Denn zwischen den genannten 4 Säulen des paradiesischen Lebens gibt es einige wichtige Querverbindungen.

ball_green Für ‚richtiges‘ Bewegen braucht es die ‚richtige‘ Ernährung‘! Damit meine ich weder die Tipps vom Fitness- Trainer mit der Eiweiß- Dose in der Hand, noch die Empfehlungen der Apothekerkammer in der Regionalzeitung. Gute Ernährung passt sich den Aktivitäts- Erfordernissen an, indem man spürt was der Körper braucht. Gute Ernährung findet über den Geschmacks- und Geruchssinn die saisonal und bedarfs- richtigen Lebensmittel.
ball_green Für ‚richtiges‘ Bewegen braucht es das ‚richtige‘ Denken! Nicht was im Sportunterricht gelehrt wurde, nicht was die TV- Vorturner zeigen, nicht, was im Sportverein trainiert wird, ist richtig und gut. Richtiges Denken ist nicht Leistungs- oder Gewinn- orientiert!

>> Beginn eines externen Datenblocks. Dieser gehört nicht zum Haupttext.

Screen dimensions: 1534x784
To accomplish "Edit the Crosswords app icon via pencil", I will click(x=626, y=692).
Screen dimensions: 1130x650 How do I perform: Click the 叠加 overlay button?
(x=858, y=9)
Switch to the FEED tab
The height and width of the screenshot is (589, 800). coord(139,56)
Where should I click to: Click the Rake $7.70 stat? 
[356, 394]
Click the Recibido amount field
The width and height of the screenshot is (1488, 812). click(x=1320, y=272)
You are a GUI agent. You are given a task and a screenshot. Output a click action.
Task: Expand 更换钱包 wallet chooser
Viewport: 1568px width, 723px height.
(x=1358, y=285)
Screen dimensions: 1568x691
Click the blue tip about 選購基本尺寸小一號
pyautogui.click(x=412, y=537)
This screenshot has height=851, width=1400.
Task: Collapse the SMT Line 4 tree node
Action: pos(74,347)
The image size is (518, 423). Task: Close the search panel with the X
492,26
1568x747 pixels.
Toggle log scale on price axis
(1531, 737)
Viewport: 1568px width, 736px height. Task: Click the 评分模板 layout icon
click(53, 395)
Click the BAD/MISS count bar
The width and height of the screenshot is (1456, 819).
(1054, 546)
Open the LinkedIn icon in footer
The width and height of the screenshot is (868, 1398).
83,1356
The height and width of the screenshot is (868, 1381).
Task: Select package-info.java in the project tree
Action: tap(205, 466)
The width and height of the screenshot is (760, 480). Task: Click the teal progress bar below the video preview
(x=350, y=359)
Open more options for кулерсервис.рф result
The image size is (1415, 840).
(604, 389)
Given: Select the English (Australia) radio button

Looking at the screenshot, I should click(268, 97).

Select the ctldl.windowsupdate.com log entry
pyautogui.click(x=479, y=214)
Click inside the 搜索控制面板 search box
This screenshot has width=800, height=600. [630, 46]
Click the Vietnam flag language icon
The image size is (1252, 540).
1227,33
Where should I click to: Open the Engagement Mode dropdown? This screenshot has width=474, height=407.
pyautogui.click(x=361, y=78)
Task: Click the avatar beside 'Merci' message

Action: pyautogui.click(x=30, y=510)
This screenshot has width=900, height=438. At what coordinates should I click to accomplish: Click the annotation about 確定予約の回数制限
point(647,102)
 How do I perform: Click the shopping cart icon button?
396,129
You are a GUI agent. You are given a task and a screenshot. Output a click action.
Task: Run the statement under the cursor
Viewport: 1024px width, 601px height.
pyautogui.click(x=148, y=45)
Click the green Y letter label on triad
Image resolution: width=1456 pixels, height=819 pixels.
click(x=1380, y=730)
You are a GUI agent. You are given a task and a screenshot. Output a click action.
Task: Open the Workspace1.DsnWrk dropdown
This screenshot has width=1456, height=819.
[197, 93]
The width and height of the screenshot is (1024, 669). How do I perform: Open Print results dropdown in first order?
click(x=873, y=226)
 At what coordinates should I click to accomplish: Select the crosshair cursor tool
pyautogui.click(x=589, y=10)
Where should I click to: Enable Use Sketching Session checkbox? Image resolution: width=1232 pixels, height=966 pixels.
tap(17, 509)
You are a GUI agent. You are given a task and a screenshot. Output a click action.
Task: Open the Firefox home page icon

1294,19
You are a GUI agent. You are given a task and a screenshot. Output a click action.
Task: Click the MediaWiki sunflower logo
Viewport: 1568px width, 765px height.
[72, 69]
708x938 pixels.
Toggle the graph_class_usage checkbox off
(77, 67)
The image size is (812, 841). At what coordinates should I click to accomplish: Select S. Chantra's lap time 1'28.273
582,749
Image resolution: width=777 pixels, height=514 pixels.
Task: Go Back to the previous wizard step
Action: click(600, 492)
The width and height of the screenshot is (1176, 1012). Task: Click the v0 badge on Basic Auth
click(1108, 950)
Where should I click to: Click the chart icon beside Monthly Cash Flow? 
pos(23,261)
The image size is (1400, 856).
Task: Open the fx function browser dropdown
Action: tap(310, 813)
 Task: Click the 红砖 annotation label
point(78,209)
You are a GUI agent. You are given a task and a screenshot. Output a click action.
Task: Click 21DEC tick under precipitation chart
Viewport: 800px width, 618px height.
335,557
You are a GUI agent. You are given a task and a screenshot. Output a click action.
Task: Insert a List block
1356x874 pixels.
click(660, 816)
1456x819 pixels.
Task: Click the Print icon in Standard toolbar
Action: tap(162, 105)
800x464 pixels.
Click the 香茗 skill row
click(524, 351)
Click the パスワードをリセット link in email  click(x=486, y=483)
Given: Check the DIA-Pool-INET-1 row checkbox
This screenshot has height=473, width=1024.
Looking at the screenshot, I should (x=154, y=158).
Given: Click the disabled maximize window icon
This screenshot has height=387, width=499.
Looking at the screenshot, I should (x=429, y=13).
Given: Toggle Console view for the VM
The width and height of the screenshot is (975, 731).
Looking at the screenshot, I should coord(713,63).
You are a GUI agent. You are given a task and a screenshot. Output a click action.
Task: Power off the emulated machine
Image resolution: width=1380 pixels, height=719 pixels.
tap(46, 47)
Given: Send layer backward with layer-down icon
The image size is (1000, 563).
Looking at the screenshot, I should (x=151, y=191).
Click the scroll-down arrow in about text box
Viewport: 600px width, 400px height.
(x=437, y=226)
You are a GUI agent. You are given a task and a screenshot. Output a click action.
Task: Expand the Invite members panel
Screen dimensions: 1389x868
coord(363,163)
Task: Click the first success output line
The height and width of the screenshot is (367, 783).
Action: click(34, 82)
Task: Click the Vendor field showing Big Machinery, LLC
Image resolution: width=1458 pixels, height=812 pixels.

Richtiges Denken ist gemeinschafts- und lust- orientiert, lässt uns mitsammen spielen, wandern, herumtollen, klettern, schwimmen … Richtiges Denken spürt den Körper, freut sich über seine Kraft, Beweglich- und Geschicklichkeit.
ball_green Für ‚richtiges‘ Bewegen braucht es eine gute ‚Gemeinschaft‘! Geselliges Tanzen, Wandern, Spielen, Klettern, Schwimmen, Ernten, Entdecken, Abenteuern, Rangeln, Herumtollen … anstatt alleine oder gegen andere zu tun, oft sogar zu ‚kämpfen‘.

 

ball_green Für ‚richtige‘ Ernährung braucht es ‚richtige‘ Bewegung! Damit meine ich nicht die Bewegung zum Auto um in den Supermarkt zu fahren. Gutes Essen beginnt schon mit dem freudvollen Naturerleben, indem man Wildkräuter, Trauben, Nüsse, oder Äpfel erwandert, pflückt, erntet.
ball_green Für ‚richtige‘ Ernährung braucht es ‚richtiges‘ Denken. Damit meine ich nicht: ‚Was empfielt mir der Doc‘, ‚Wo gibts Sonderangebote‘ oder ‚Neueste wissenschaftliche Erkenntnisse empfehlen xy‘. Damit meine ich demütiges, dankbares Freuen über entdeckte Trauben, gefundene Erdbeeren oder gesammelte Haselnüsse, die Freude über das Spüren der taunassen Wiese, den Duft des Waldes, der Erde, eines Veilchens …
ball_green Für ‚richtige‘ Ernährung braucht es die ‚richtige‘ Gesellschaft! Damit meine ich weder die Saufkumpane am Biertisch, noch die Freudinnen beim Kaffeklatsch. Damit meine ich gutes, wohliges, vertrautes Aufgehobensein inmitten lieber Wesen. Gemeinsames Erleben, liebevolles Austauschen und Berühren.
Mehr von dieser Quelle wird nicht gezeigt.